The city of Madison is looking to alter what’s in about 110 medians around the city, striking planting beds and bushes in those medians and turning most to concrete or turf grass.
Under the proposal, approximately 110 of the city’s 650 total planted medians would be affected. 62 planting beds would be turned to turf, 27 planting beds would be turned to concrete, and roughly twenty would have some turf intermixed with planting beds.
It’s a change, the city says, that is prompted by financial squeeze. Currently, about a third of the city’s planted medians are maintained by private contractors. Under the city’s current budget, funding to maintain these medians was slashed by almost half – from $165,000 a year to about $86,000.
Greg Fries is the Assistant City Engineer. He says it’s been harder and harder to get adequate contractors for the job.

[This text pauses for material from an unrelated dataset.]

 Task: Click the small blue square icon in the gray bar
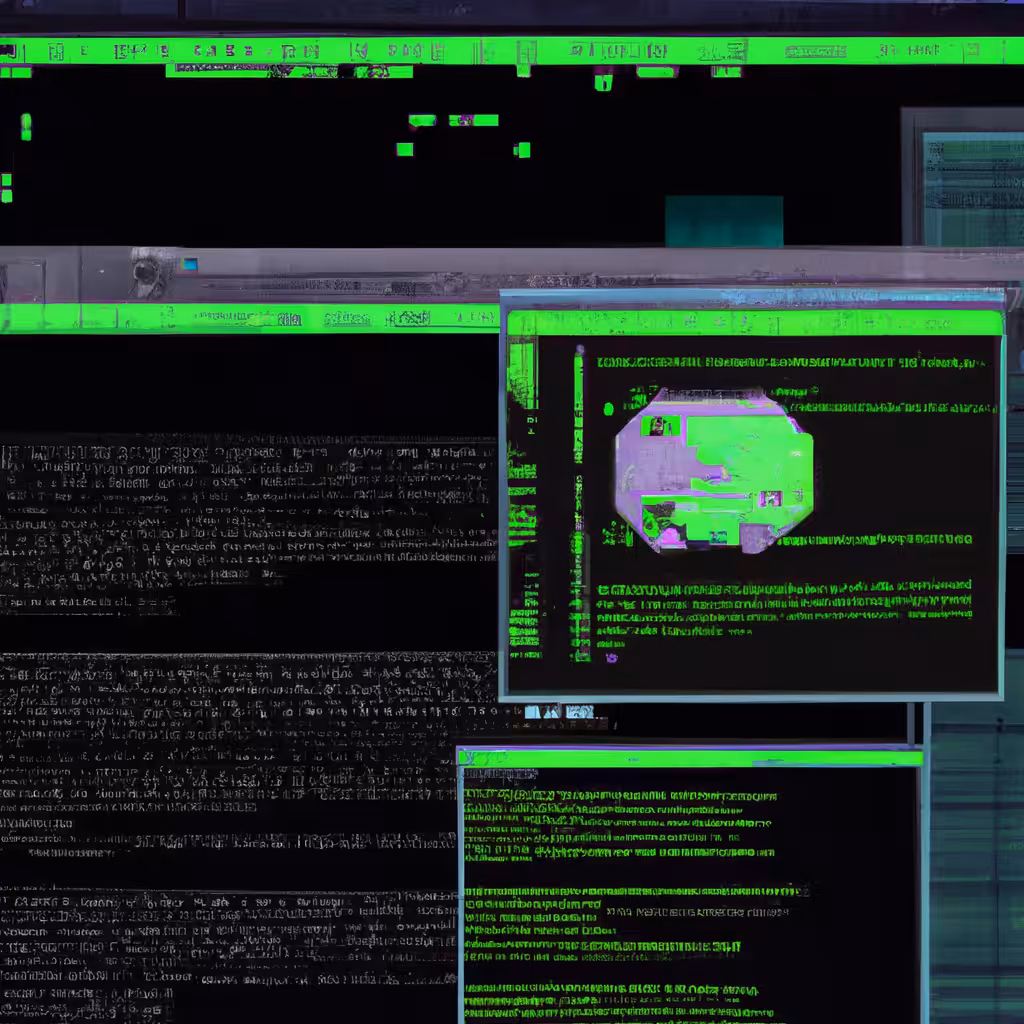click(x=190, y=264)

Fries tells WORT that in the past five years, it’s been difficult to find more than three contractors to bid on the jobs, which drives up the price. Additionally, for the past three years, at least one contract had to be terminated due to the contractors doing a poor job. All the medians being replaced are ones previously maintained by contractors.
And Fries says it’s not feasible for the city engineering department to take on that contracting work, either.

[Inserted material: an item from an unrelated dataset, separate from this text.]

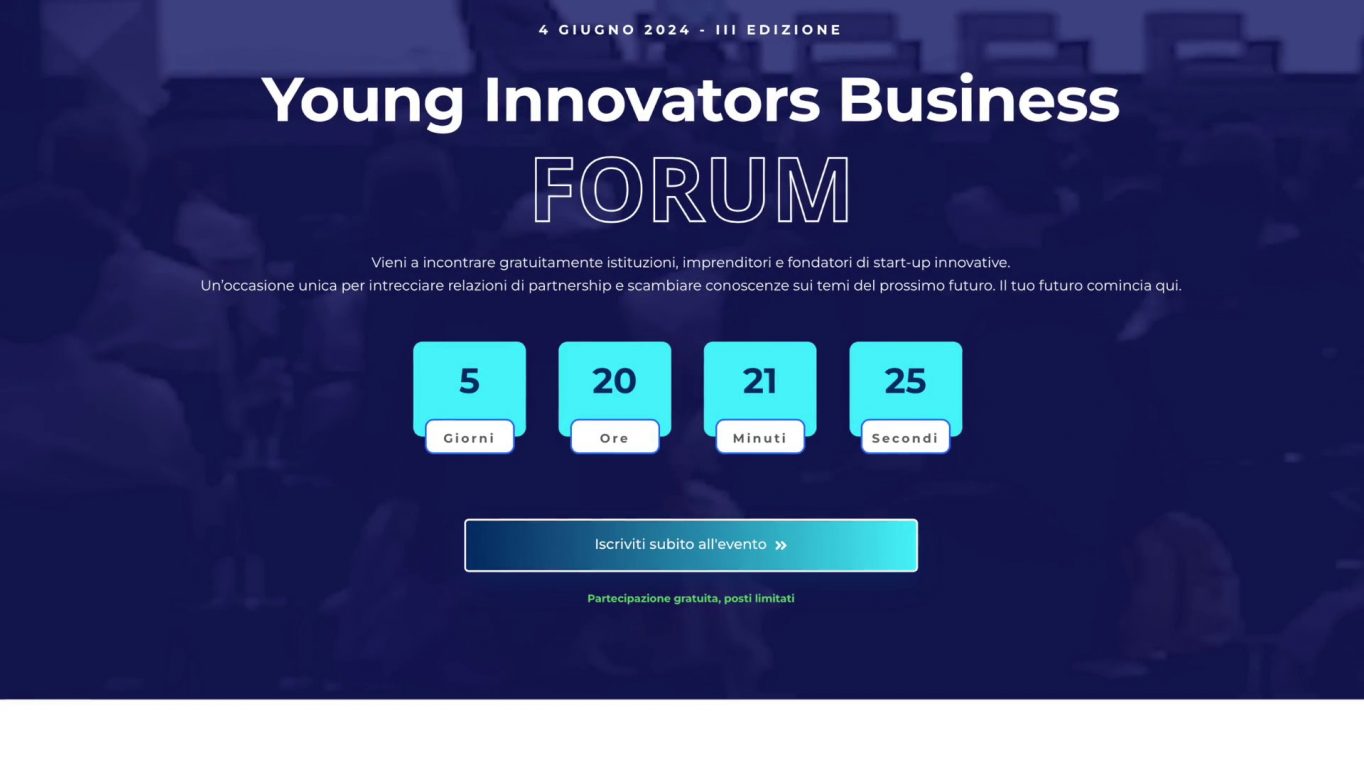Click the outlined "FORUM" title
1364x767 pixels.
pyautogui.click(x=691, y=190)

“We do not have the staff in house to pick up the slack, and do the work that a contractor has been doing for us. So reducing the operating budget forces a change to how these medians are managed,” Fries says.
Still, under the proposal, about 100 of the medians would remain under private contract.
Many of the impacted medians are in high traffic areas, such as on Packers Avenue and East Washington Avenue. Those are especially tricky to maintain, Fries says, because the e city usually will have to close lanes around the median in order for them to do their work. It’s also why the city won’t allow these medians to be used in the Adopt-a-Median program. They say it is just too dangerous to have volunteers working in these medians.
Not everyone is on board with the proposal, though. Alder Brian Bedford represents portions of East Washington, where some of the medians would be converted. He says that, while he recognized East Washington is dangerous, he thinks the dangers associated with the medians are overblown.
“I always appreciate a nod for safety, but let’s be honest, people cross our streets and crosswalks. Adults who are taking on the volunteering can manage the safety issues,” Bedford says.
Bedford adds that trees and plant life in the medians could help slow traffic.
Keith Furman is Common Council President, and the sole sponsor on the amendment. He says that the rollout of information about the plan was the biggest issue.
“Communication is a big issue. I don’t think that, when it was released, there was the explanation of why and where this was going to take place. I think initial reports made it seem like it was going to be much larger than it actually is,” Furman says.
The amendment was introduced by the city Engineering Division last month, and the city finance committee has already passed a motion to recommend the amendment to the full council. The amendment will go before the Common Council at their meeting next Tuesday.